In-Depth Understanding Bagging and Boosting – Learning Ensemble

If you ever watched the popular game show Kaun Banega Crorepati, you would be familiar with the audience poll – one of the lifelines available to contestants when faced with doubt. This particular option, if you have observed carefully, turns out to be the most reliable, as the audience almost always polls correctly. The same idea applies to Ensemble Learning, which makes use of multiple ‘weak’ models so that the final collective model is quite accurate.

What Is an Ensemble Method?

There is strength in unity – and that ‘unity’ forms the basis of ensemble learning methods that combine multiple ‘weak’ models to produce a much more powerful model. In more technical terms, the ensemble method can be explained as a machine learning concept in which multiple models (weak learners) are trained using the same learning algorithm to solve the same problem for better results.

As you may already know, noise, bias, and variance are the leading causes of error in learning, and ensemble helps in minimising these factors by decreasing variance due to the combination of multiple classifiers. Bagging and boosting are standard ensemble methods that we will learn about in this article.

Weak Learners and Ensemble

A ‘weak learner’ is defined as a machine-learning algorithm that is only slightly more accurate than random guessing. Such algorithms are mostly quite basic in nature but find good use in ensemble learning that aggregates the weak learners to create a robust model.

Two things must be kept in mind:

For setting up an ensemble learning method, we generally use a single base learning algorithm to have homogeneous weak learners that are trained differently.

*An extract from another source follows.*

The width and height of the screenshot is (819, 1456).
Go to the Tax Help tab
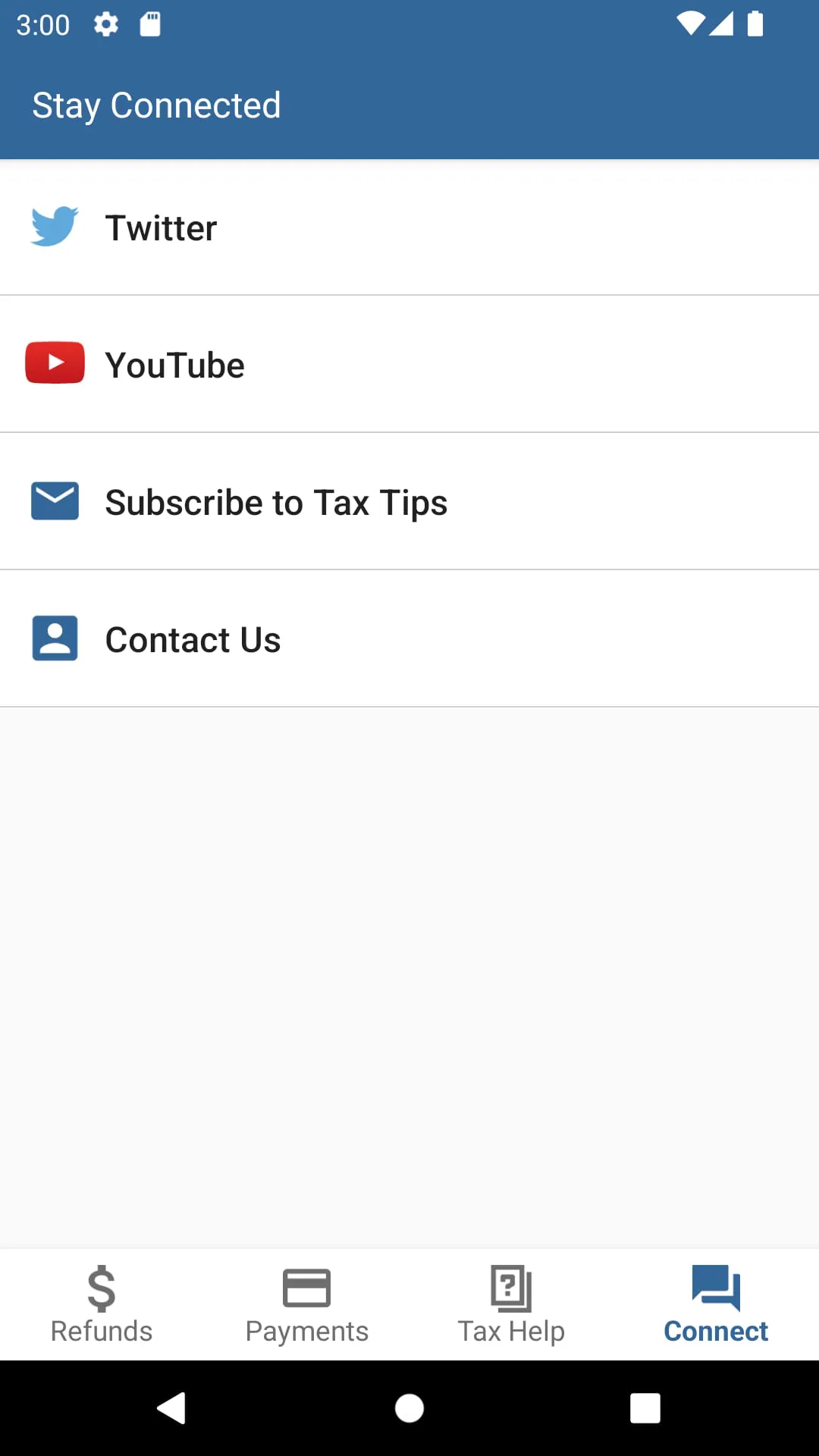[511, 1304]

The weak learners that are selected must be in line with the aggregation method – for example, if we choose a base model with low bias and high variance, the aggregating method should be one that tends to reduce variance and vice versa.

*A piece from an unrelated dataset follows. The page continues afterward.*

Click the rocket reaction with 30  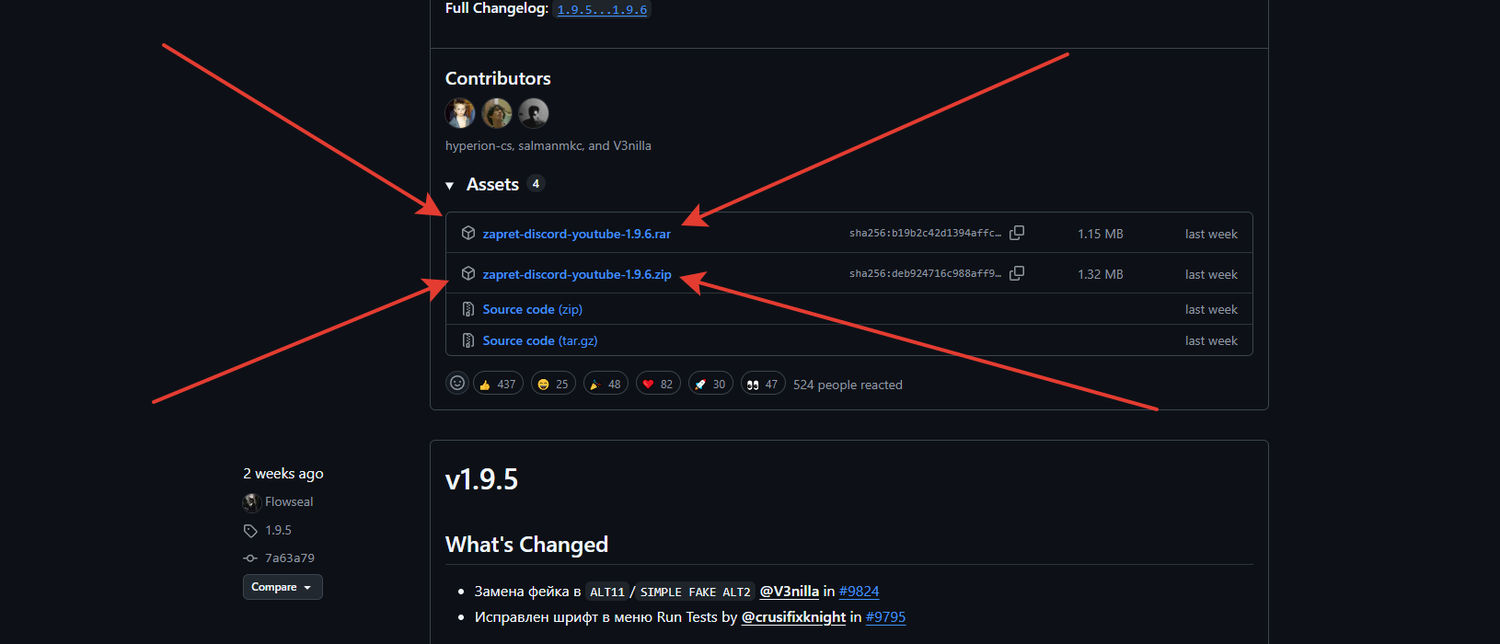pos(710,384)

But this leads to the next logical question – what are the major kinds of aggregation methods used for combining weak learners?

In the following few sections, we will focus on two major ensemble or aggregation methods for weak learners, namely, bagging and boosting.

Bagging and Boosting in Data Mining

Bagging and boosting are two types of ensemble methods that are used to decrease the variance of a single estimate by combining several estimates from multiple machine learning models. The aim of both bagging and boosting is to improve the accuracy and stability of machine learning algorithms through the aggregation of numerous ‘weak learners’ to create a ‘strong learner.’

What is Bagging?

Before we dive into bagging as an ensemble method, let’s first look at an essential foundational technique – bootstrap.

Bootstrap is a statistical method that is used for estimating a quantity from a data sample. For example, assume that we have a sample of 1000 values (x) and want to calculate the mean of the sample.

This can be calculated directly as:

mean(x) = 1/1000 * sum(x)

However, as the sample is small, there is a scope of error in the mean. To improve this estimate, we can use the bootstrap method. Here, we will create several (say about 1000) random sub-samples from the dataset with replacement and calculate the mean of each sub-sample. Next, we calculate the average of all the collected means, and this value may be used as the mean for the data.

Now we will talk about bagging, which is nothing but short for Bootstrap Aggregation. Bagging is a simple yet powerful ensemble method that is useful for reducing the variance in algorithms with high variance and low bias, such as classification models in the decision tree.

Such algorithms are intrinsically dependent on the data on which they are trained. This means that if the training data of a decision tree is changed, the resulting decision tree may turn out to be quite different. Bagging primarily applies the bootstrap method to the decision tree or high-variance machine learning algorithms.

The process of bagging involves three main steps:

Creating multiple datasets or sub-sets from the original dataset using replacement
The same classifier is built on every data set (the subsets created above)
The predictions from all the classifiers are merged to give a stronger classifier, which, ideally, should have minimal variance.

Here’s an example of bagging (from Wikipedia) that analyses the relationship between ozone and temperature.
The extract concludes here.